Thankfully I didn’t take his advice.
I can certainly understand why someone would say that, Evidence. I believe that the vast majority of investors would share your view. Shiller’s prediction did not prove out. That’s an objective fact. At the end of the 10 years, the investor who remained heavily in stocks would be ahead. So the numbers support your view, from one popular way of looking at things.

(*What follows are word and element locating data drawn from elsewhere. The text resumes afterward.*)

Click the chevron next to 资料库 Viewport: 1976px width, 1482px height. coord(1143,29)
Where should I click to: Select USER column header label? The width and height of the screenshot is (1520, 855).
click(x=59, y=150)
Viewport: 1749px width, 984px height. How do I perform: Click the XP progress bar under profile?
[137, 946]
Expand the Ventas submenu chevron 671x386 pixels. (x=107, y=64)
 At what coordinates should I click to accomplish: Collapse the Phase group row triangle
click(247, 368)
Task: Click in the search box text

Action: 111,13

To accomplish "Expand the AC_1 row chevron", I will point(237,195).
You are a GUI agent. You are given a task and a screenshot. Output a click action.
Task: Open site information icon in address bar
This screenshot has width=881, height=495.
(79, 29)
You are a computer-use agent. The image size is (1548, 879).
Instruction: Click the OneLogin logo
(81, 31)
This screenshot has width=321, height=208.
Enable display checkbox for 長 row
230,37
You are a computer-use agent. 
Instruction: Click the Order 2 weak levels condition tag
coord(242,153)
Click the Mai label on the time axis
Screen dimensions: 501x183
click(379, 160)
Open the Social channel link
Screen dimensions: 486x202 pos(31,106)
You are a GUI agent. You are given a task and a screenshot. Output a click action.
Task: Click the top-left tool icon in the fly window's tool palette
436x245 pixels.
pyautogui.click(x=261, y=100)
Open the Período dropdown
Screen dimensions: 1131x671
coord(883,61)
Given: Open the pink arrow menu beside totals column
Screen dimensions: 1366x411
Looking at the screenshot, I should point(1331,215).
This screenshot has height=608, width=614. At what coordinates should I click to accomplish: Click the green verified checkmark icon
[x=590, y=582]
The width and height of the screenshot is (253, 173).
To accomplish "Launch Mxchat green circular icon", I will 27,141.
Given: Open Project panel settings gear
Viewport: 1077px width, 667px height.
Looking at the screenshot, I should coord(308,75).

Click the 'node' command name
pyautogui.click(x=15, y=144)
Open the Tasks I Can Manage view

All that said, my view is that Shiller’s advice was good advice. It all comes down to one thing. When prices go up beyond fair-value levels, are the extra gains the product of economic realities, as the Buy-and-Holders believe? Or are they the product of irrational exuberance, as the Valuation-Informed Indexers believe? If those extra gains are the product of irrational exuberance, they are going to disappear sooner or later. We don’t know when. But we know that they are going to disappear. So the risk of going with a heavy stock allocation at those sorts of prices is sky high. I think Shiller gave good advice in suggesting that investors with high stock allocations lower them.
I think you are wrong to say that you are happy that you didn’t take Shiller’s advice. Have you done calculations to see where you will stand if we see a 50 percent price crash, as we will if Shiller’s research is legitimate? You won’t be ahead at that point. So what good will having been in stocks all those years end up having done for you? Even in a case in which Shiller’s prediction ends up failing (which it did), those who ignore it end up behind in the long run. Huh? What the f?
The big deal here, in my assessment, is — What causes overvaluation? If it is true economic gains, Buy-and-Hold is the ideal strategy. If it is irrational exuberance, which is going to disappear in time, you have to consider the risk that you are taking by investing your retirement money in something that could disappear at any moment. I don’t like taking that sort of risk with my retirement money. So I follow Shiller’s advice. Even when he gets the timing wrong, the general point that he is making — that stocks are more risky when prices are high — is so important that the advice pays off in the long run.
That’s my sincere take, in any event.
I naturally wish you all good things.